# DATA UNDER STUDY
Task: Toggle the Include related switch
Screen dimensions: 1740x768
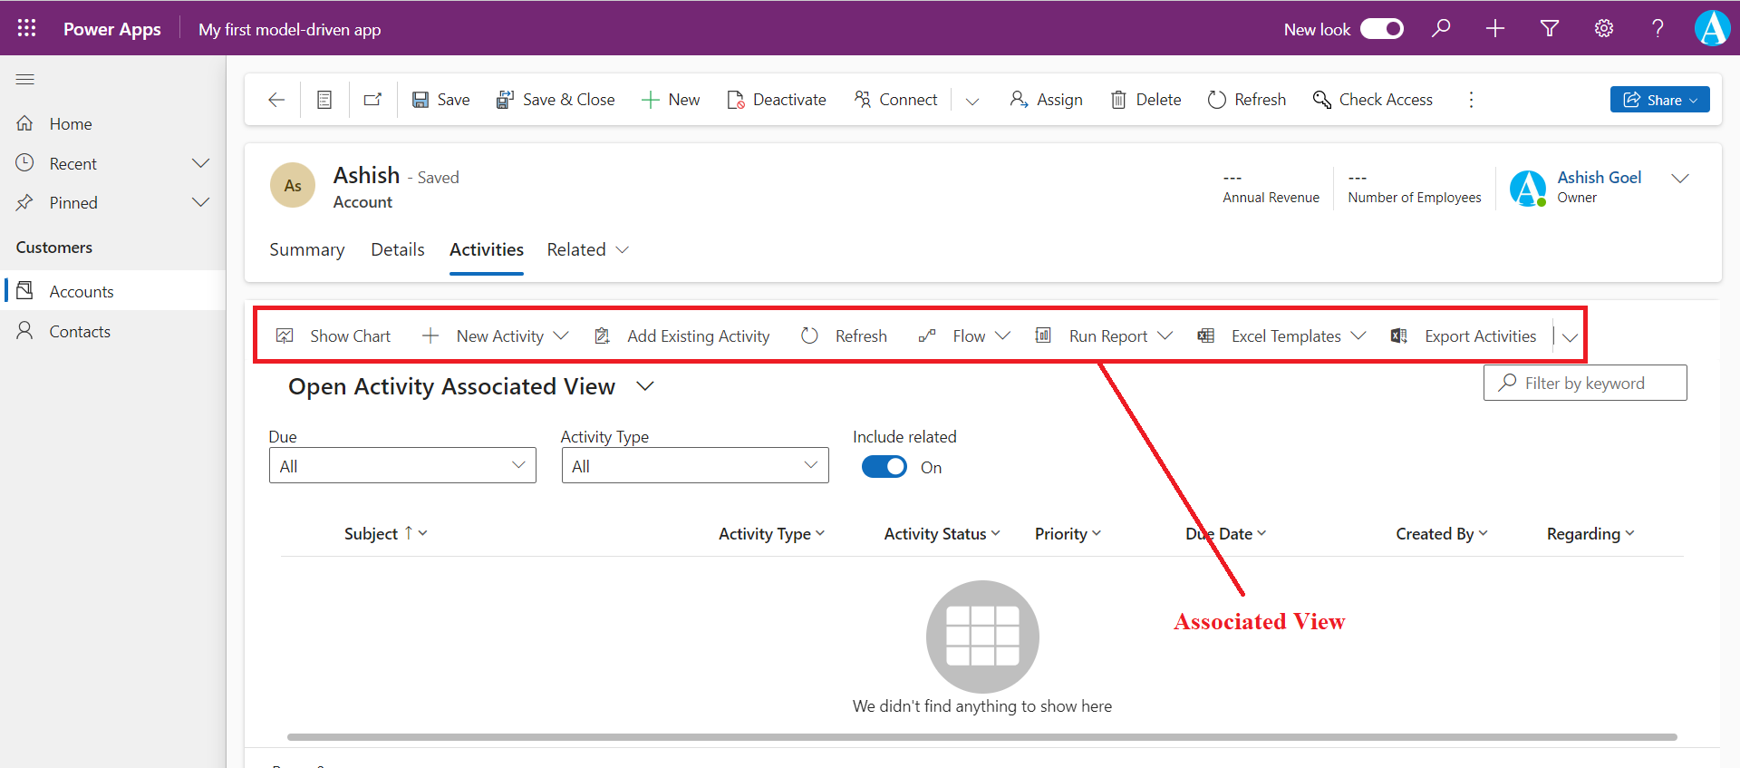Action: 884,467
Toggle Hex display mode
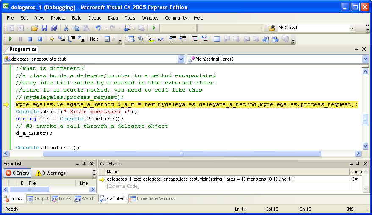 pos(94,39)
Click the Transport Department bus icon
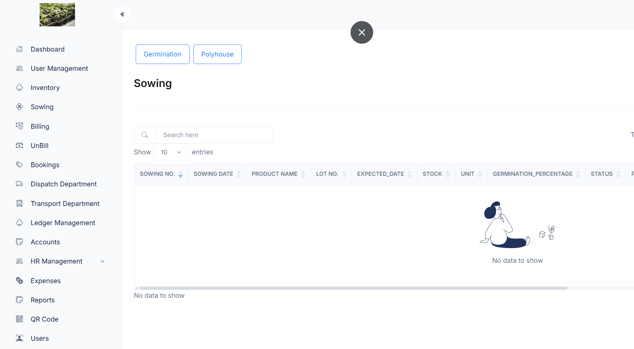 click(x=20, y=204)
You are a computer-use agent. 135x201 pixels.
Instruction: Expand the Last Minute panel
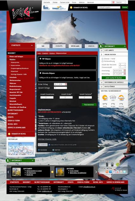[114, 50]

# WHAT YOU NEED TO DO
Every line of the material above must be written out exactly, with no pictures.

# OUTPUT
Task: Toggle the Include related switch
Screen dimensions: 1740x768
Action: 884,467
Toggle Hex display mode
 pos(94,39)
Click the Transport Department bus icon
 click(x=20, y=204)
You are a computer-use agent. 135x201 pixels.
Instruction: Expand the Last Minute panel
[114, 50]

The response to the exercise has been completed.